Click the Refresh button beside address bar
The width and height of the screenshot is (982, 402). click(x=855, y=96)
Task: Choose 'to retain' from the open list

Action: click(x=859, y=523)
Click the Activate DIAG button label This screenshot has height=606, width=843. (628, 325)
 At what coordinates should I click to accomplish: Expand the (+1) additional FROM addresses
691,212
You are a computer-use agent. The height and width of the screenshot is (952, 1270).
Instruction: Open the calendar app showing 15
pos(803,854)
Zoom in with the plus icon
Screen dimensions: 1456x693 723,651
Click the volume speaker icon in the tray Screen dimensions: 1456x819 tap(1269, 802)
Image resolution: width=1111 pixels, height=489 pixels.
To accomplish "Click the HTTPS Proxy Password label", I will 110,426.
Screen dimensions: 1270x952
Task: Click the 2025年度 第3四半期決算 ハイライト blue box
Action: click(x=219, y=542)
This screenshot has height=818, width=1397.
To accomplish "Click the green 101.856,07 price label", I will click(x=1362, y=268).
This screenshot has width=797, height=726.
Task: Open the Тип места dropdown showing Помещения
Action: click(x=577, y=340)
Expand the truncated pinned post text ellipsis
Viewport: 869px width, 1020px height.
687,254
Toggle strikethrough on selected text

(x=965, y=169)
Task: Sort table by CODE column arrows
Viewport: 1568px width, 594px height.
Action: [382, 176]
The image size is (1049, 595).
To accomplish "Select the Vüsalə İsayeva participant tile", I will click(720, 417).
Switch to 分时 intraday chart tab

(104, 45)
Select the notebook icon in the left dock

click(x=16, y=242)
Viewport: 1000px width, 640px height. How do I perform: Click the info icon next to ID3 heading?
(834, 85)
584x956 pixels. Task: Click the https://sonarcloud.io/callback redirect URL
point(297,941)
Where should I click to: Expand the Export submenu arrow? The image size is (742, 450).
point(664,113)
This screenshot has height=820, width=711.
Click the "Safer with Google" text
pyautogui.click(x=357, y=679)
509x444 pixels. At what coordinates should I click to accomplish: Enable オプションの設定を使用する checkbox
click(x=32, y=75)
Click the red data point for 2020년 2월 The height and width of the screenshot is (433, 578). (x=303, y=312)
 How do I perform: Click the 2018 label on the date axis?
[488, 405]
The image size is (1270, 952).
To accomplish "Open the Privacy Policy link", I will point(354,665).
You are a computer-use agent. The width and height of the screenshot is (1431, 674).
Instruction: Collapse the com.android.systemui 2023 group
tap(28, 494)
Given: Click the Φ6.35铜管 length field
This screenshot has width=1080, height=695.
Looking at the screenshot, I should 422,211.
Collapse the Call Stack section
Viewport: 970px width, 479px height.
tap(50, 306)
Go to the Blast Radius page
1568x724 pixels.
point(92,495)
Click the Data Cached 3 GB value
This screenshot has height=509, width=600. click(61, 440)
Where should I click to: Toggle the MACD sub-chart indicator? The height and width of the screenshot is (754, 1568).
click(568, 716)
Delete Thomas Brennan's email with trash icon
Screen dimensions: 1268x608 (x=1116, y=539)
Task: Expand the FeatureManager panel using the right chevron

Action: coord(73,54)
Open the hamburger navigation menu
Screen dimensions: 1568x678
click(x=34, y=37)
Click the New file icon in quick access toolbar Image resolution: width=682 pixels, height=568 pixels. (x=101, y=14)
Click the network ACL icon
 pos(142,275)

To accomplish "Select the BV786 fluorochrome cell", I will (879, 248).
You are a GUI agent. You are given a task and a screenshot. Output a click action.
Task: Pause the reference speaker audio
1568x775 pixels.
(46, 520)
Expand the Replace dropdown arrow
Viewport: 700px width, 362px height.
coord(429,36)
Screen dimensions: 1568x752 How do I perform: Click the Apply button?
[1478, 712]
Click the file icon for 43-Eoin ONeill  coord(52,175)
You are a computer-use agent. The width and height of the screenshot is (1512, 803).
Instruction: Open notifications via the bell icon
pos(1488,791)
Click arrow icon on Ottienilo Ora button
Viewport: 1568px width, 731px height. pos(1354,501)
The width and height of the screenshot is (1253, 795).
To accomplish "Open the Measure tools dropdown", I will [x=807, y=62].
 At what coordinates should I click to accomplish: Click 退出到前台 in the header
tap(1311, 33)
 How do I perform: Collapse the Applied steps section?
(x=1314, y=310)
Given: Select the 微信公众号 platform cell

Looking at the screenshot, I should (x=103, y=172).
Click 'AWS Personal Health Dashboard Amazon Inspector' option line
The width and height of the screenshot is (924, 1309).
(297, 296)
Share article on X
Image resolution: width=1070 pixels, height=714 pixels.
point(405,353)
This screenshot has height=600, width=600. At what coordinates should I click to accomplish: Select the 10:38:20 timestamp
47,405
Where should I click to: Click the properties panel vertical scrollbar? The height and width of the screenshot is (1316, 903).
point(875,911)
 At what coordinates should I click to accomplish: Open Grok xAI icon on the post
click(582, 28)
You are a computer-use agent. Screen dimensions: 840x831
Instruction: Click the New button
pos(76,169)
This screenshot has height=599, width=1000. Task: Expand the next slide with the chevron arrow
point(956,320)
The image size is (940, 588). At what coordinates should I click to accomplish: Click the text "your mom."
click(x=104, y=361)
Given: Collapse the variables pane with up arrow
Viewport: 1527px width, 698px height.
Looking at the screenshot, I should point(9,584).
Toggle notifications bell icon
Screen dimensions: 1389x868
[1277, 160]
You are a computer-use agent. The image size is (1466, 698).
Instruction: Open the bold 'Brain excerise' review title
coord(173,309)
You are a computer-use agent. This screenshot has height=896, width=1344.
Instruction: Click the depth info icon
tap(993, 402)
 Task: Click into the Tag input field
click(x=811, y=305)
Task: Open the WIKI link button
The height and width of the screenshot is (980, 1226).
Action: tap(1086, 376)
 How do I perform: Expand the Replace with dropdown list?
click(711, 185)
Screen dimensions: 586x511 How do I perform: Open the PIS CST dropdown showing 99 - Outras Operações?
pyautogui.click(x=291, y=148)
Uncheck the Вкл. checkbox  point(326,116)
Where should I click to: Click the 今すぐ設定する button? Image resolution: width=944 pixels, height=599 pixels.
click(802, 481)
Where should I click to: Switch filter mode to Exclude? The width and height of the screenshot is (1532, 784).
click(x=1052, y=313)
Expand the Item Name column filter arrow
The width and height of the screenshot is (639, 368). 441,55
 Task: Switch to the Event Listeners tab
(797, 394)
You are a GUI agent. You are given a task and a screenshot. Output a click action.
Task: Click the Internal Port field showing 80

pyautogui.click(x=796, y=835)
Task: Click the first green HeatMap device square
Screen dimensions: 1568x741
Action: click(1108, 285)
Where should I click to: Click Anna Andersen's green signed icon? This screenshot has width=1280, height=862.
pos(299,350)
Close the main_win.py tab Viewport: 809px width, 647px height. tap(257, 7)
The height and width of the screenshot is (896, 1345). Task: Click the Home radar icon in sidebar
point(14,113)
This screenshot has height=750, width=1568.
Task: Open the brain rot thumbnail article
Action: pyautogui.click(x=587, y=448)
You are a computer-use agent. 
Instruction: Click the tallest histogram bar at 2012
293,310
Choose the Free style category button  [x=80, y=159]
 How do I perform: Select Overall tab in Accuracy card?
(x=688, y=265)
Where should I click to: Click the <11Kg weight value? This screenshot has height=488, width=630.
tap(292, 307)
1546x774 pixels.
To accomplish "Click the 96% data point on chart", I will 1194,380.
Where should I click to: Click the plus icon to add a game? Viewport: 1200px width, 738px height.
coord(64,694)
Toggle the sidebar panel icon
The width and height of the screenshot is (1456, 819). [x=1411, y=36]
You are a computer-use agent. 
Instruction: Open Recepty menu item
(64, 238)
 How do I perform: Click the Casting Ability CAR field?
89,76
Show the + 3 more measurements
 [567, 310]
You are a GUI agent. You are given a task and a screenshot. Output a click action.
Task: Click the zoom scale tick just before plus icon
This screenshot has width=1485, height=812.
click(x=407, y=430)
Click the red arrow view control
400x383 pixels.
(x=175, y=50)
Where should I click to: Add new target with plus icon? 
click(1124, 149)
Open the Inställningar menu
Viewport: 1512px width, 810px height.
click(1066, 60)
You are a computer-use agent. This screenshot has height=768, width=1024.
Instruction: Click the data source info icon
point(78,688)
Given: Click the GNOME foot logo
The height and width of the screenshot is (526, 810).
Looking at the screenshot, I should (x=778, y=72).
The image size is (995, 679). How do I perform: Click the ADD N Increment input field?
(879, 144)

□ □ □ □ □

Task brief:
Rewrite the lines starting at the one containing "Delete Thomas Brennan's email with trash icon" and ending at the one containing "coord(429,36)", replacing "icon" with "symbol" and leaving everything else unchanged.

Task response:
Delete Thomas Brennan's email with trash symbol
Screen dimensions: 1268x608 (x=1116, y=539)
Task: Expand the FeatureManager panel using the right chevron

Action: coord(73,54)
Open the hamburger navigation menu
Screen dimensions: 1568x678
click(x=34, y=37)
Click the New file symbol in quick access toolbar Image resolution: width=682 pixels, height=568 pixels. (x=101, y=14)
Click the network ACL symbol
 pos(142,275)

To accomplish "Select the BV786 fluorochrome cell", I will (879, 248).
You are a GUI agent. You are given a task and a screenshot. Output a click action.
Task: Pause the reference speaker audio
1568x775 pixels.
(46, 520)
Expand the Replace dropdown arrow
Viewport: 700px width, 362px height.
coord(429,36)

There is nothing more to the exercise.